Across the street from the WTC, the Church Street post office was one of four New York post offices closed after the attack. Unlike the others, which were able to reopen within the next week , the Church Street office sustained significant damage and was closed for repairs for three years. Church Street was also the home office for a number of postal inspectors, postal police officers and support staff as well as for employees of the U.S. Postal Service’s New York City crime lab. That morning, after the building was evacuated by 10am, U.S. Postal inspectors moved into the streets, offering assistance to civilians and local police officers injured in the attack and helping evacuate the area. Shortly after that Tuesday Inspectors, aided by the National Guard and local police, retrieved the mail still held in the Church Street post office. The mail was driven to the Farley Post Office building on 33rd street, just four miles north.

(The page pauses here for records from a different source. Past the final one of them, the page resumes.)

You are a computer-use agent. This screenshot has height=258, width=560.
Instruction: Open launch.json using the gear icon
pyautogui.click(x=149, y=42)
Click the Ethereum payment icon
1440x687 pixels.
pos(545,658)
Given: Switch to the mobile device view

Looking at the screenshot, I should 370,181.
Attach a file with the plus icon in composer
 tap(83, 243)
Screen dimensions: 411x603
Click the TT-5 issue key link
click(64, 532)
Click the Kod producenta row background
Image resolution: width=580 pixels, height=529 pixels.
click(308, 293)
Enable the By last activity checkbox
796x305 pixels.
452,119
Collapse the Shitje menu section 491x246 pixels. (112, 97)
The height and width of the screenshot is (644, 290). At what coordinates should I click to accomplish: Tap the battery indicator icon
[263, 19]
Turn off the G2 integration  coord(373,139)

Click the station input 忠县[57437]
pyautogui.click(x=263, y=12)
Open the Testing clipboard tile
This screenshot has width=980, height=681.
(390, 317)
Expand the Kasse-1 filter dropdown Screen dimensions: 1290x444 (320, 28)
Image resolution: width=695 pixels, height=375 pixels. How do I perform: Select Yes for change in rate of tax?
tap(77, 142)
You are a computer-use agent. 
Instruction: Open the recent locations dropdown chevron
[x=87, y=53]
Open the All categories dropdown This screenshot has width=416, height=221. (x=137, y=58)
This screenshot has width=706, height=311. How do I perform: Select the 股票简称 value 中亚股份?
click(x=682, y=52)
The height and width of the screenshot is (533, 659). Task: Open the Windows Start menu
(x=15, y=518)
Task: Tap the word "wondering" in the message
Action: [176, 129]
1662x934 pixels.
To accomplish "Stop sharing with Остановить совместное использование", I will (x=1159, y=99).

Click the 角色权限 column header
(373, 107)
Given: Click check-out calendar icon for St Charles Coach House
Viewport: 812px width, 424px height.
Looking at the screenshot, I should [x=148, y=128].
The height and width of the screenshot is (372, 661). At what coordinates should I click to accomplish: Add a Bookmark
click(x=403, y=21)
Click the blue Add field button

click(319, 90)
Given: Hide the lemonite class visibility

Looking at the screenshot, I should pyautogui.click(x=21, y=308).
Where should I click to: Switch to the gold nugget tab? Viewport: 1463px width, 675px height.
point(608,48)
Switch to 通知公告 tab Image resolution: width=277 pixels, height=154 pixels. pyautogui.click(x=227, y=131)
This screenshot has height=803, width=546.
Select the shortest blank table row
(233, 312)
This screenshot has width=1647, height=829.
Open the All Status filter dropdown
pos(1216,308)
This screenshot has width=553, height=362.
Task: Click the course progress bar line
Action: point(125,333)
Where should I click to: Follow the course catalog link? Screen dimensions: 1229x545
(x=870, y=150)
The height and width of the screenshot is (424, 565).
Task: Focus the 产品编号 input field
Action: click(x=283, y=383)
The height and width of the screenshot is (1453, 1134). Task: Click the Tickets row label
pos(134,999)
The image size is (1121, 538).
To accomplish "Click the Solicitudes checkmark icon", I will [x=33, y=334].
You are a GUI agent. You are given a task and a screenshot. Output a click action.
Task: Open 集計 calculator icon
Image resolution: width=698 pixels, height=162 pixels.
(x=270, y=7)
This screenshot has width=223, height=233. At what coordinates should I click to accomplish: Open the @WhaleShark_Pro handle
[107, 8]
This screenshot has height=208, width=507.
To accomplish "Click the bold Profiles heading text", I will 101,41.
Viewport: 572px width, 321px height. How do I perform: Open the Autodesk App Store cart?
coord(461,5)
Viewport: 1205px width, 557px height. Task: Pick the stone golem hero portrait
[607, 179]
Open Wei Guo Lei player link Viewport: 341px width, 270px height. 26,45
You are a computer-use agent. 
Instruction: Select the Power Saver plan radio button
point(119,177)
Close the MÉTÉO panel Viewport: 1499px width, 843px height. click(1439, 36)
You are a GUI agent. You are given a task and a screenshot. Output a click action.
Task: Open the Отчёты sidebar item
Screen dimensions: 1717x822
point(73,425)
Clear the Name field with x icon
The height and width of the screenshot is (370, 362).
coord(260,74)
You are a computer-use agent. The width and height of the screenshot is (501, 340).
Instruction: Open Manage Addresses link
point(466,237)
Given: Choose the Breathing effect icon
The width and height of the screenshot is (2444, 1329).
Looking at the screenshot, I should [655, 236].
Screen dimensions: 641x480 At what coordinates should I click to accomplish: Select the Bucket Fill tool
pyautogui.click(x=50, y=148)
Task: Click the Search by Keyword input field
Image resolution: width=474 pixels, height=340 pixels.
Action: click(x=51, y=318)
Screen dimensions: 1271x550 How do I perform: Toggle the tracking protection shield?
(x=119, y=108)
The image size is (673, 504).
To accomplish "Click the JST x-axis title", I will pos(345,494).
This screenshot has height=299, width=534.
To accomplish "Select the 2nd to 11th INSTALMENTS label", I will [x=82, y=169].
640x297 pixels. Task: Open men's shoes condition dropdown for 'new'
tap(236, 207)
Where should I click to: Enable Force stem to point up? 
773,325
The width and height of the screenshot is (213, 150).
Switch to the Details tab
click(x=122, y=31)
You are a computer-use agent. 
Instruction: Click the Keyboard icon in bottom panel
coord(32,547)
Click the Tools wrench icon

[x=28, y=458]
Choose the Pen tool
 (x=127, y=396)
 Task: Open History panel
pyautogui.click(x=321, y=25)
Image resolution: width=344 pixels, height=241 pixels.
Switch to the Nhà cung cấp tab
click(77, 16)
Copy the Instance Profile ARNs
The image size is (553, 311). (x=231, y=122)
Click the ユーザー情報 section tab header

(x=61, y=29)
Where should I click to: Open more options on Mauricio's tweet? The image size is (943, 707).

The Church Street post office served more than just the World Trade Center buildings. Although the post office was closed after the attack, mail continued to arrive. Workers had to process mail for the surrounding neighborhood as well as for buildings that were no longer standing. By September 12 Church Street employees had been detailed to other buildings. Delivery and customer service employees were re-assigned to the Farley building. Processing staff were told to report to the Morgan processing center just three blocks away. Two days later, the Church street employees had set up a functioning version of their old office on the ground floor of the Farley building. Clerks dusted off old surplus metal mailboxes and used them as stand-ins for the almost 4,000 post office boxes that sat remarkably undamaged, but inaccessible, at Church Street.
As mail continued to arrive, the ten carriers whose daily rounds had been the corridors of the World Trade Center complex continued to process mail for the approximately 16,000 addresses of the twin towers. Carriers spoke of the steady depression of sorting mail for those who would never retrieve it, of those on their routes in the building who did not survive.
After the attack, those whose mail would have been delivered out of the Church Street post office had to travel to the Farley Building for their mail. The first two weeks, patrons stood in long lines, designated by ZIP codes, set up outside the Farley building to get their mail. The block-long lines finally eased as smaller post offices reopened and carriers began to reach more of the formerly cordoned-off areas.
Over 80,000 delivery points (an address to which mail is delivered) were initially affected when delivery service was suspended below 14th street in Manhattan for days following the attack. Thirty thousand delivery points remained affected even after most of the post offices reopened. Carriers who were able to return to their old routes had trouble reaching some homes as the police and National Guard moved barricades and switched street closings over the next few months. Each morning carriers set out on their daily rounds, not knowing which path they would be able to follow to deliver the mail.
Mail addressed to the World Trade Center arrived every day for months following the attacks. Each piece was sorted by the now post office-bound clerks. When the pigeon-hole containers filled up, clerks moved the missives to overflowing crates marked by addressee. Most of the WTC mail sat unclaimed through October. Finally, company representatives began to claim their mail. After three months of holding the WTC mail, the postal service began to return unclaimed mail to the senders.
The Church Street post office re-opened on August 2, 2004.
About the Author
The late Nancy A. Pope, a Smithsonian Institution curator and founding historian of the National Postal Museum, worked with the items in this collection since joining the Smithsonian Institution in 1984. In 1993 she curated the opening exhibitions for the National Postal Museum. Since then, she curated several additional exhibitions. Nancy led the project team that built the National Postal Museum's first website in 2002. She also created the museum's earliest social media presence in 2007.